#### Directions for this task:
Please write out all of the entries without altering anything.

*** Opening Provided data ***

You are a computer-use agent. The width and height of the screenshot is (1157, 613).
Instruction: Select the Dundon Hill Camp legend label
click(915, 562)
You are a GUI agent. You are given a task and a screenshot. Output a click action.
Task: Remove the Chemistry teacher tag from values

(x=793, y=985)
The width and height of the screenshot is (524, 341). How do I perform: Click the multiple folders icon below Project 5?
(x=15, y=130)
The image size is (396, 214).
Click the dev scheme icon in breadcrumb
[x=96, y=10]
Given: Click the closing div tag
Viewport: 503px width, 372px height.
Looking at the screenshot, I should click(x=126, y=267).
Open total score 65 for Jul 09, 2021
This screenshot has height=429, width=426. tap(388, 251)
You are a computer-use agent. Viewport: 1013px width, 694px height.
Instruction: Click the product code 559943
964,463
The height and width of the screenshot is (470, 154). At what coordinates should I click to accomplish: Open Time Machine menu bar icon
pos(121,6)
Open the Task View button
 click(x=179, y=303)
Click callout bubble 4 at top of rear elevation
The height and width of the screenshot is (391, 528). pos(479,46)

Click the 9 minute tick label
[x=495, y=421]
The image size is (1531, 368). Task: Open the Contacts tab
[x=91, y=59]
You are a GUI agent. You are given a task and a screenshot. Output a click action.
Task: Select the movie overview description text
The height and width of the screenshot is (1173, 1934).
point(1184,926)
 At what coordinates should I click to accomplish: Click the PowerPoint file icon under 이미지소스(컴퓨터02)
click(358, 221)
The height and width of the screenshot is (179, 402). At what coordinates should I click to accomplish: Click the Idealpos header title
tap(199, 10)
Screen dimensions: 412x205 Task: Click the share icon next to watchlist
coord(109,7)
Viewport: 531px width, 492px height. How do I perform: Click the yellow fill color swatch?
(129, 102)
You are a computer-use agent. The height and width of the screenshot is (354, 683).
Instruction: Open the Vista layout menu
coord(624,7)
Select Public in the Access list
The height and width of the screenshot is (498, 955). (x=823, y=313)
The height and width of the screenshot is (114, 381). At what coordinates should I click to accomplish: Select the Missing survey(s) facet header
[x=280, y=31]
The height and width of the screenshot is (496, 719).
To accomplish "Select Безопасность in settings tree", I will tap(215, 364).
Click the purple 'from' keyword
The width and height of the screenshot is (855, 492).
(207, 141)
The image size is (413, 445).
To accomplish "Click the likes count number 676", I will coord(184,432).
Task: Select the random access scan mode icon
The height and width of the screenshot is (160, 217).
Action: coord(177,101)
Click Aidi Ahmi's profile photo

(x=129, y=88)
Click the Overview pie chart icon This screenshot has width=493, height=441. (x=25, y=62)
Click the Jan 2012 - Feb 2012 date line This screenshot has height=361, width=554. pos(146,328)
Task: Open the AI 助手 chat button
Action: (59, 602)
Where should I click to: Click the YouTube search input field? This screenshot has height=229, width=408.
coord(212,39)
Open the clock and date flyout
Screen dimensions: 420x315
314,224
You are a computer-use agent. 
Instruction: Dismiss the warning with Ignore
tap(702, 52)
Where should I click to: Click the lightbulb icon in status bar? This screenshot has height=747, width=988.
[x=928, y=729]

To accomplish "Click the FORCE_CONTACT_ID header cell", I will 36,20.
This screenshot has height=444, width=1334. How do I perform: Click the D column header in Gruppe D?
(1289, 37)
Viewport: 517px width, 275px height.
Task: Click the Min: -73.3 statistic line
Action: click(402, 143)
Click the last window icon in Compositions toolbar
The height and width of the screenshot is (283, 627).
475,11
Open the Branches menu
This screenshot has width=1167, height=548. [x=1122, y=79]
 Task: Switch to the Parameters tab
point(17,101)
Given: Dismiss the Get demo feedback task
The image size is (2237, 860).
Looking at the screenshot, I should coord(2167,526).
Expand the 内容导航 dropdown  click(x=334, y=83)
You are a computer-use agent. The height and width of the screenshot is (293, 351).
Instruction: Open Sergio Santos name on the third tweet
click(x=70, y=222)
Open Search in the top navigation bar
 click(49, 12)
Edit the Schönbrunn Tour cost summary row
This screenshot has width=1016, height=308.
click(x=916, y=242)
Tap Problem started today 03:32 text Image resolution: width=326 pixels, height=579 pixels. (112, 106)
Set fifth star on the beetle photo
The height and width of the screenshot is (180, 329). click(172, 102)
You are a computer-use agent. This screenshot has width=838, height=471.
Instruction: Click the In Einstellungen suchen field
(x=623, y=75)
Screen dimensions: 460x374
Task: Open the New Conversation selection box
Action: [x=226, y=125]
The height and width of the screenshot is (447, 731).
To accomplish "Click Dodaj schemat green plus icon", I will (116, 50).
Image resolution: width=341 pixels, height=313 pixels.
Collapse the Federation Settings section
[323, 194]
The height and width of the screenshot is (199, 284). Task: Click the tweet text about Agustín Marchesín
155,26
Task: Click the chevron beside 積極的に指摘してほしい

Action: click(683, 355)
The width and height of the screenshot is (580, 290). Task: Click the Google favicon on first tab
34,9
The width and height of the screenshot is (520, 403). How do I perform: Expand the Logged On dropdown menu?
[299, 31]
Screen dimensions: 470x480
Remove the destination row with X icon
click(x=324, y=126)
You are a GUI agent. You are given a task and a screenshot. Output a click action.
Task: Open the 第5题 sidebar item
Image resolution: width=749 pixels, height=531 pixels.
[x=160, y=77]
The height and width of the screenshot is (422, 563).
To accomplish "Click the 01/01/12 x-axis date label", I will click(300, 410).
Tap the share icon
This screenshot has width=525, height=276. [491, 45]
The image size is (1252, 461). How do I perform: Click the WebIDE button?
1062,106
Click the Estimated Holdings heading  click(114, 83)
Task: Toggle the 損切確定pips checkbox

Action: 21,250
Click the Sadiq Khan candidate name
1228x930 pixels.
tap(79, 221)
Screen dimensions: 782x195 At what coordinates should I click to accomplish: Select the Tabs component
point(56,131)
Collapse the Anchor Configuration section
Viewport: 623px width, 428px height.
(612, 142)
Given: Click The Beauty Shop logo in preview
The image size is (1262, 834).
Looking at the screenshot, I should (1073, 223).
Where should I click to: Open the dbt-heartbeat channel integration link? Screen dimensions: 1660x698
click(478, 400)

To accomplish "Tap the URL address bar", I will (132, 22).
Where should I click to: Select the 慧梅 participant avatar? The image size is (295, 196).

*** Closing Provided data ***

#### Solution below:
You are a computer-use agent. The width and height of the screenshot is (1157, 613).
Instruction: Select the Dundon Hill Camp legend label
click(915, 562)
You are a GUI agent. You are given a task and a screenshot. Output a click action.
Task: Remove the Chemistry teacher tag from values

(x=793, y=985)
The width and height of the screenshot is (524, 341). How do I perform: Click the multiple folders icon below Project 5?
(x=15, y=130)
The image size is (396, 214).
Click the dev scheme icon in breadcrumb
[x=96, y=10]
Given: Click the closing div tag
Viewport: 503px width, 372px height.
Looking at the screenshot, I should click(x=126, y=267).
Open total score 65 for Jul 09, 2021
This screenshot has height=429, width=426. tap(388, 251)
You are a computer-use agent. Viewport: 1013px width, 694px height.
Instruction: Click the product code 559943
964,463
The height and width of the screenshot is (470, 154). At what coordinates should I click to accomplish: Open Time Machine menu bar icon
pos(121,6)
Open the Task View button
 click(x=179, y=303)
Click callout bubble 4 at top of rear elevation
The height and width of the screenshot is (391, 528). pos(479,46)

Click the 9 minute tick label
[x=495, y=421]
The image size is (1531, 368). Task: Open the Contacts tab
[x=91, y=59]
You are a GUI agent. You are given a task and a screenshot. Output a click action.
Task: Select the movie overview description text
The height and width of the screenshot is (1173, 1934).
point(1184,926)
 At what coordinates should I click to accomplish: Click the PowerPoint file icon under 이미지소스(컴퓨터02)
click(358, 221)
The height and width of the screenshot is (179, 402). At what coordinates should I click to accomplish: Click the Idealpos header title
tap(199, 10)
Screen dimensions: 412x205 Task: Click the share icon next to watchlist
coord(109,7)
Viewport: 531px width, 492px height. How do I perform: Click the yellow fill color swatch?
(129, 102)
You are a computer-use agent. The height and width of the screenshot is (354, 683).
Instruction: Open the Vista layout menu
coord(624,7)
Select Public in the Access list
The height and width of the screenshot is (498, 955). (x=823, y=313)
The height and width of the screenshot is (114, 381). At what coordinates should I click to accomplish: Select the Missing survey(s) facet header
[x=280, y=31]
The height and width of the screenshot is (496, 719).
To accomplish "Select Безопасность in settings tree", I will tap(215, 364).
Click the purple 'from' keyword
The width and height of the screenshot is (855, 492).
(207, 141)
The image size is (413, 445).
To accomplish "Click the likes count number 676", I will coord(184,432).
Task: Select the random access scan mode icon
The height and width of the screenshot is (160, 217).
Action: coord(177,101)
Click Aidi Ahmi's profile photo

(x=129, y=88)
Click the Overview pie chart icon This screenshot has width=493, height=441. (x=25, y=62)
Click the Jan 2012 - Feb 2012 date line This screenshot has height=361, width=554. pos(146,328)
Task: Open the AI 助手 chat button
Action: (59, 602)
Where should I click to: Click the YouTube search input field? This screenshot has height=229, width=408.
coord(212,39)
Open the clock and date flyout
Screen dimensions: 420x315
314,224
You are a computer-use agent. 
Instruction: Dismiss the warning with Ignore
tap(702, 52)
Where should I click to: Click the lightbulb icon in status bar? This screenshot has height=747, width=988.
[x=928, y=729]

To accomplish "Click the FORCE_CONTACT_ID header cell", I will 36,20.
This screenshot has height=444, width=1334. How do I perform: Click the D column header in Gruppe D?
(1289, 37)
Viewport: 517px width, 275px height.
Task: Click the Min: -73.3 statistic line
Action: click(402, 143)
Click the last window icon in Compositions toolbar
The height and width of the screenshot is (283, 627).
475,11
Open the Branches menu
This screenshot has width=1167, height=548. [x=1122, y=79]
 Task: Switch to the Parameters tab
point(17,101)
Given: Dismiss the Get demo feedback task
The image size is (2237, 860).
Looking at the screenshot, I should coord(2167,526).
Expand the 内容导航 dropdown  click(x=334, y=83)
You are a computer-use agent. The height and width of the screenshot is (293, 351).
Instruction: Open Sergio Santos name on the third tweet
click(x=70, y=222)
Open Search in the top navigation bar
 click(49, 12)
Edit the Schönbrunn Tour cost summary row
This screenshot has width=1016, height=308.
click(x=916, y=242)
Tap Problem started today 03:32 text Image resolution: width=326 pixels, height=579 pixels. (112, 106)
Set fifth star on the beetle photo
The height and width of the screenshot is (180, 329). click(172, 102)
You are a computer-use agent. This screenshot has width=838, height=471.
Instruction: Click the In Einstellungen suchen field
(x=623, y=75)
Screen dimensions: 460x374
Task: Open the New Conversation selection box
Action: [x=226, y=125]
The height and width of the screenshot is (447, 731).
To accomplish "Click Dodaj schemat green plus icon", I will (116, 50).
Image resolution: width=341 pixels, height=313 pixels.
Collapse the Federation Settings section
[323, 194]
The height and width of the screenshot is (199, 284). Task: Click the tweet text about Agustín Marchesín
155,26
Task: Click the chevron beside 積極的に指摘してほしい

Action: click(683, 355)
The width and height of the screenshot is (580, 290). Task: Click the Google favicon on first tab
34,9
The width and height of the screenshot is (520, 403). How do I perform: Expand the Logged On dropdown menu?
[299, 31]
Screen dimensions: 470x480
Remove the destination row with X icon
click(x=324, y=126)
You are a GUI agent. You are given a task and a screenshot. Output a click action.
Task: Open the 第5题 sidebar item
Image resolution: width=749 pixels, height=531 pixels.
[x=160, y=77]
The height and width of the screenshot is (422, 563).
To accomplish "Click the 01/01/12 x-axis date label", I will click(300, 410).
Tap the share icon
This screenshot has width=525, height=276. [491, 45]
The image size is (1252, 461). How do I perform: Click the WebIDE button?
1062,106
Click the Estimated Holdings heading  click(114, 83)
Task: Toggle the 損切確定pips checkbox

Action: 21,250
Click the Sadiq Khan candidate name
1228x930 pixels.
tap(79, 221)
Screen dimensions: 782x195 At what coordinates should I click to accomplish: Select the Tabs component
point(56,131)
Collapse the Anchor Configuration section
Viewport: 623px width, 428px height.
(612, 142)
Given: Click The Beauty Shop logo in preview
The image size is (1262, 834).
Looking at the screenshot, I should (1073, 223).
Where should I click to: Open the dbt-heartbeat channel integration link? Screen dimensions: 1660x698
click(478, 400)

To accomplish "Tap the URL address bar", I will (132, 22).
Where should I click to: Select the 慧梅 participant avatar? The image size is (295, 196).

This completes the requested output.